We have a contemporary discourse that has appropriated the idea of inclusion to suggest that it is an end, that we can from above create a so-called inclusive city, within a dominant paradigm. But this, I think, is a lie.
It is a lie because the process of city making has long been exclusively left to the power, vision and expertise of a few, repeatedly reproducing places that have neither the capacity nor the intent to include all of that the urban holds.
Participation in city-making is reserved for some rather than for everyone, even for anyone. Inclusion means much more.
Inclusion has to reclaim the rights for many urban actors, including indigenous and new communities, not just the occupants and consumers in cities. Otherwise, we will end up with very angry places, where people, nature and spirits feel alienated, and respond with anger because those places are not home.
INSTITUTIONS
Institutions have often been described as the rules of the game. And, indeed, they are. Cities are places of both explicit and hidden contradictions. Their logic is what keeps them on their trajectory, and it can be very opaque and difficult to notice or even question. Often, this becomes a surprise for both, their victims, and their executioners.
Cities can really be an illusion of safe habitat, of thirst, quenching of pleasure, of prosperity, and of community, while generally being structured to meet these, but only in small doses, and serving particular actors in a very hierarchical game, where the dice is loaded and the rules are stacked the way that cities work: their laws, their regulations, and their norms, all codified in their architectures.
Guarded by the gatekeepers, they will always ensure that the city idea sustains as a property market that grows, recycles, and sometimes hides capital that sustains and reproduces the status quo. Hopes and dreams are kept alive, but the rules of the game are kept intact as they are there in order to keep this social hierarchy intact. They are all complicit. We gentrify cities because the “haves” matter more than the “have nots”. There are pervasive hierarchies, and we must question them.
So in order for cities to become more than brutal real estate ventures protected by the state, the rule book must to be questioned. Unfortunately, this transversality is yet an illusion for many of our institutions.
What would it look like if we invited new roles and relationships in the state and in the capital? Could capital support endogenous novelty and could the state co-govern with civic actors? I’m calling for a revolution against an order of hidden people, hidden agendas and hidden logics; against cities as the expansive real estate of a few, rather than places of freedom; against cities as places of consumption and conformity rather than of creativity and diversity; against cities as a formula rather than cities as a beautiful mosaic.
I am asking us to reject cities as places of monochromatic misery rather than places of mystery and hope.

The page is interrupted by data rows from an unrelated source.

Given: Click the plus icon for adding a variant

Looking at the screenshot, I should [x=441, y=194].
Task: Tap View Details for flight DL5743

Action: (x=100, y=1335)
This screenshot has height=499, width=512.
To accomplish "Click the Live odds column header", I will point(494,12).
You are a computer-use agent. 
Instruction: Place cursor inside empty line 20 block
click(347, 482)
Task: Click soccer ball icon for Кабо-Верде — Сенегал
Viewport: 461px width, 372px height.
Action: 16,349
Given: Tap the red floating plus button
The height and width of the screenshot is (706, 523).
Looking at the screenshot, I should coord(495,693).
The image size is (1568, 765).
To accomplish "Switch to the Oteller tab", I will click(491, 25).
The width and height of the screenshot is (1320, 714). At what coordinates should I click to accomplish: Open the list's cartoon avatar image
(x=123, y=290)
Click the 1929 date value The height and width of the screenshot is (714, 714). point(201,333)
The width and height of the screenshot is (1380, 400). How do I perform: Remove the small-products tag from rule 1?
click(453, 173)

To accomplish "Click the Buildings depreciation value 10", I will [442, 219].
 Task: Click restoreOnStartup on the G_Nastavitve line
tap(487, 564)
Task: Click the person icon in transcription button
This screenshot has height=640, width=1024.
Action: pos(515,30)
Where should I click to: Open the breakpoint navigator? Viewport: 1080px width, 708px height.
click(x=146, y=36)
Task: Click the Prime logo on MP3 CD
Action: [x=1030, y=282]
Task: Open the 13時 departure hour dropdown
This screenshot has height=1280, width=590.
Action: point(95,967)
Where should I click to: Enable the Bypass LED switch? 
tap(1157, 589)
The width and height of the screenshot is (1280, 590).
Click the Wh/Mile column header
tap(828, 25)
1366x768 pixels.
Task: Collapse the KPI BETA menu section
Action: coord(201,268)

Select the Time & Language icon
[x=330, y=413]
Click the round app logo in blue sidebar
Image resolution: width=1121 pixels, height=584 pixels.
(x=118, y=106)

The revolution towards cities as radically hospitable and responsive, offering us the opportunity to question our own selves, our own rules and our own practices as urban dwellers, as urban practitioners, as urban leaders, as proud ancestors.
TECHNOLOGY
There is a technological dimension to a new urban contract, but it extends well beyond just digital tools.
The fact is that technology’s democratization allows people to act and participate without needing permission, often outpacing the regulator or the state’s capacity to regulate or even understand developments in real time. Too much effort goes into holding governments accountable instead of investing our energy, creativity in tech towards directly solving problems. We should recognize that problem solving extends well beyond the state.
Over the years I´ve seen how cities, especially in the Global South, often grow informally, with people shaping their environments naturally and outside formal planning. This informal energy, though sometimes problematic, demonstrates real creativity and resilience. The real challenge is how to engage with the dynamic creative force in the most effective way because while technology opens up the participation, bureaucratic and political reality tends to slow decision-making.